In keinem anderen Land Europas verkaufen Autohändler so viele neue Modelle mit hohem CO2-Ausstoss wie in der Schweiz: Die 2016 zugelassenen Neuwagen hatten im Durchschnitt 167 PS. Jedes dritte neu zugelassene Auto ist heute ein SUV. In Deutschland hatten die Neuwagen im Jahr 2016 nur 147 PS, in Österreich sogar nur 127 PS. Diese Zahlen stammen vom CAR-Center. Chef Ferdinand Dudenhöffer sagt: «Das Argument, man bräuchte für die Berge mehr PS, zieht nicht. In Österreich kommt man auch mit weniger PS die Berge hoch.»

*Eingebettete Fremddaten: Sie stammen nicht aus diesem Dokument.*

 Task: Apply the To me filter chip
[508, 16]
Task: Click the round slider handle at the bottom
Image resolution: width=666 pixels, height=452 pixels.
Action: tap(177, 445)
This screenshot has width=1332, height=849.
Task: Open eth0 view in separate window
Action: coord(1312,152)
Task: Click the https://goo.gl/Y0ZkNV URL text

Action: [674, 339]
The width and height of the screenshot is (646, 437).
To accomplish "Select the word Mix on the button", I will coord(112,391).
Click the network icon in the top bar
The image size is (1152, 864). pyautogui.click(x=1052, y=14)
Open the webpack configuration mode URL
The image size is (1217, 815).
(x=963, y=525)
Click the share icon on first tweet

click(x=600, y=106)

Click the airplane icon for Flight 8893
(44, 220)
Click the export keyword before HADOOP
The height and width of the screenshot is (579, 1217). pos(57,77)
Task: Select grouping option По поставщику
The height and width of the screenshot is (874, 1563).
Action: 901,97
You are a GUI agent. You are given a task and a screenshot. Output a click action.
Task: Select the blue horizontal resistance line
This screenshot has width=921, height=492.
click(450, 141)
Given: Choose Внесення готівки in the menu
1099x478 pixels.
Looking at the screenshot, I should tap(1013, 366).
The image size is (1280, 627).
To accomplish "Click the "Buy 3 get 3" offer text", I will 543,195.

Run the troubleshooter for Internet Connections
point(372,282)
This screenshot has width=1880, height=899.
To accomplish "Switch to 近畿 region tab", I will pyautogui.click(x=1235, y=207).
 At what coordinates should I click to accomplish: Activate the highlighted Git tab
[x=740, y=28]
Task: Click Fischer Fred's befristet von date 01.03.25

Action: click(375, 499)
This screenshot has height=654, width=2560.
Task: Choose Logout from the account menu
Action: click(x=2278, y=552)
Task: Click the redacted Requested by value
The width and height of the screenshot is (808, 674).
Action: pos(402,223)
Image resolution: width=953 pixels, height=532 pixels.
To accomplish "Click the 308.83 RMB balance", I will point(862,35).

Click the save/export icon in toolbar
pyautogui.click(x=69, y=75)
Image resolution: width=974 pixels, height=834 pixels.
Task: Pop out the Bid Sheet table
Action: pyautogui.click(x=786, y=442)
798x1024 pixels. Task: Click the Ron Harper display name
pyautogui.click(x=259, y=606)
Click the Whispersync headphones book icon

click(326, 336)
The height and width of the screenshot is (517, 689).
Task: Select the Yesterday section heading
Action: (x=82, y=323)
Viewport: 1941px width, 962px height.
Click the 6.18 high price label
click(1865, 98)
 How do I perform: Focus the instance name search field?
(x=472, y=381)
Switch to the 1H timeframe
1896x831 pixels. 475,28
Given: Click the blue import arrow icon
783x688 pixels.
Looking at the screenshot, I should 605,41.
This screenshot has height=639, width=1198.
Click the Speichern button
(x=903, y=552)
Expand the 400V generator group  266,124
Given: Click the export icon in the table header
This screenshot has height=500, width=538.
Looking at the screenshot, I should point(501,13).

Gericht gibt saldo recht: Bundesamt darf Klimasünder nennen
Saldo wollte Mitte 2015 vom Bundesamt für Energie wissen: Welche Autoimporteure mussten in den vergangenen Jahren Bussen zahlen, weil sie zu viele klimaschädliche Autos verkauft haben? Das Amt weigerte sich, die Gebüssten und die konkreten CO2-Werte zu nennen.
Ende Oktober hat nun das Bundesverwaltungsgericht entschieden: Der Bund muss die Namen publik machen.
Bis dahin war es ein langer Weg: Gestützt auf das Öffentlichkeitsgesetz rief saldo den Eidgenössischen Datenschützer an. Begründung: Es sei im öffentlichen Interesse zu erfahren, wie Behörden das CO2-Gesetz handhaben und wer dagegen verstösst. Das Bundesamt für Energie folgte der Empfehlung des Datenschützers und teilte saldo mit, dass es den Zugang zu den gewünschten Informationen gewähren will.
Dagegen klagten die Importeure von Jaguar, Land Rover, Toyota, Kia und Subaru. Sie wollten verhindern, dass publik wird, wie viel CO2 die Neuwagen durchschnittlich ausstossen. Ihr Argument: Bei diesen Informationen handle es sich um Geschäftsgeheimnisse. Das Bundesverwaltungsgericht sah das anders und gab saldo recht: An der Offenlegung bestehe angesichts der «Bedeutung der Materie» ein «erhebliches Interesse der Allgemeinheit». Das Urteil ist noch nicht rechtskräftig.